◆ Work to be completed:
Convert the rows from the line with "Where should I" to the line with "Looking at the screenshot, I should 590,194." into a two-column CSV with columns request and answer, one row per request. Put each value in a single quoted field and replace line breaks with spaces.

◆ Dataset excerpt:
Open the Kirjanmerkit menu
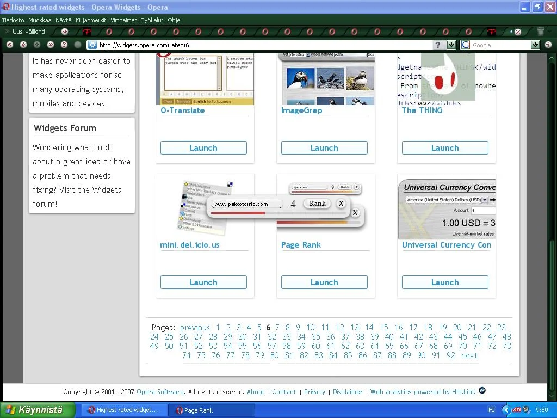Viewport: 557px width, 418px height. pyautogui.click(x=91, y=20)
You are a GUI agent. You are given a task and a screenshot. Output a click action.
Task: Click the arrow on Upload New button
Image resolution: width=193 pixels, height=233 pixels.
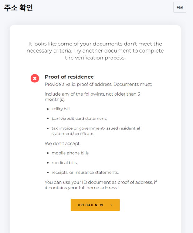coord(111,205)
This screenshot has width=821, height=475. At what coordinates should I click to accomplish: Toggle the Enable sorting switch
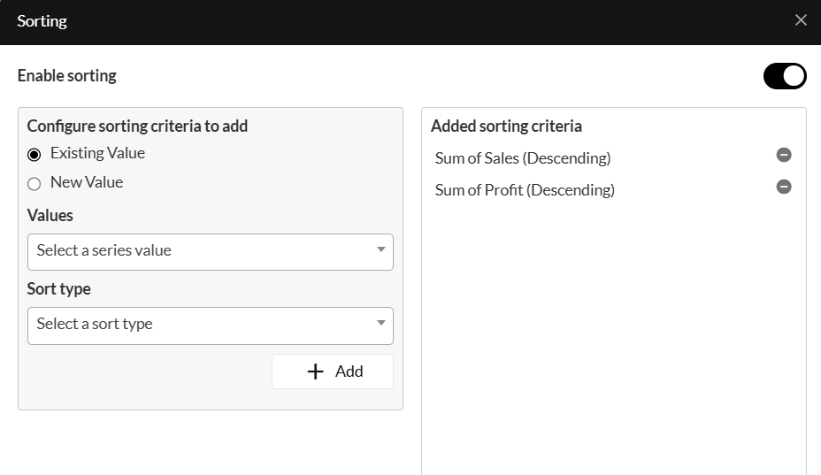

--

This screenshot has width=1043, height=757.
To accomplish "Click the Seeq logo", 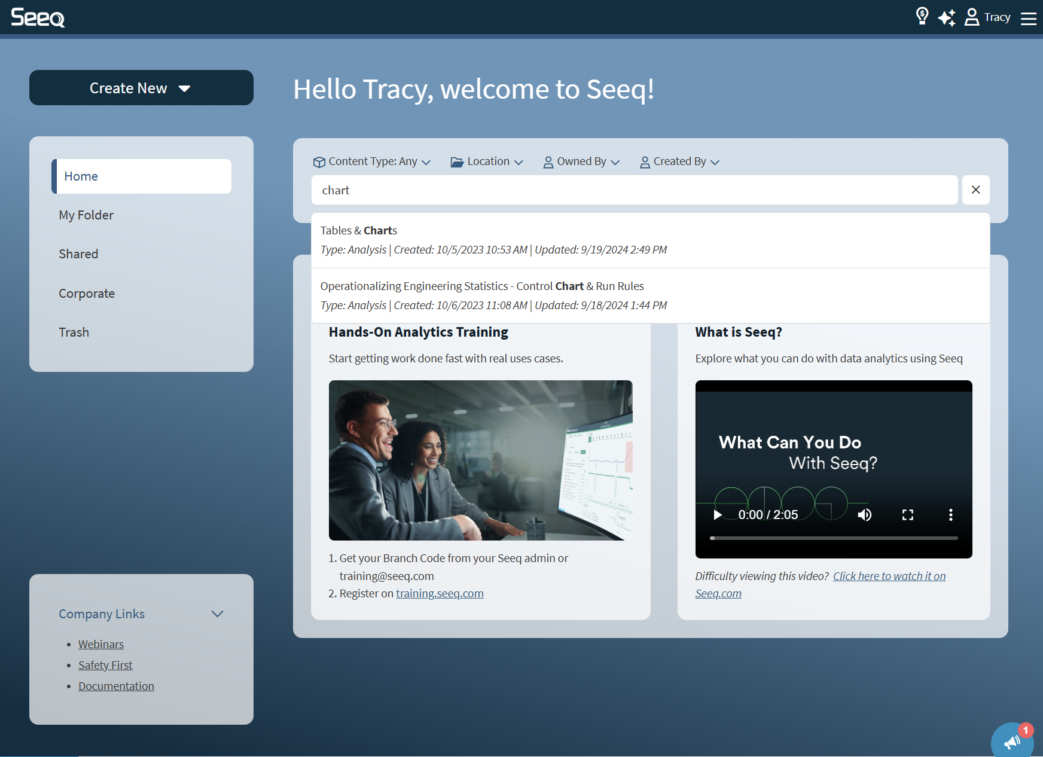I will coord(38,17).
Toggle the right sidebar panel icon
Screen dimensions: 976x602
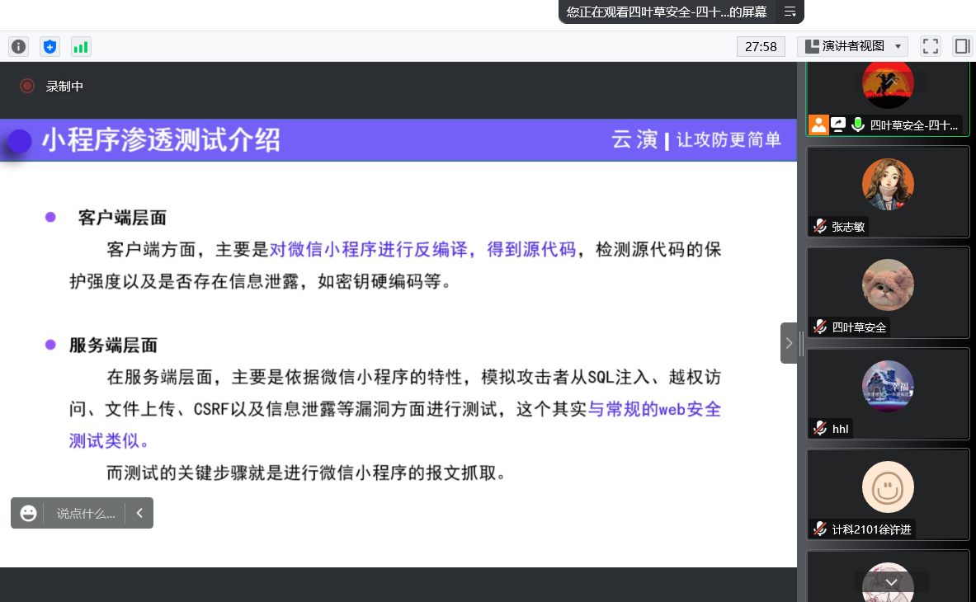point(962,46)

...

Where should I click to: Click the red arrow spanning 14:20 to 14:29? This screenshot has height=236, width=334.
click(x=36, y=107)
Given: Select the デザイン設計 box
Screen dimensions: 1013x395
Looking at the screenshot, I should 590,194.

◆ Result of this task:
request,answer
"Where should I click to: Click the red arrow spanning 14:20 to 14:29? This screenshot has height=236, width=334.","click(x=36, y=107)"
"Given: Select the デザイン設計 box Screen dimensions: 1013x395","Looking at the screenshot, I should 590,194."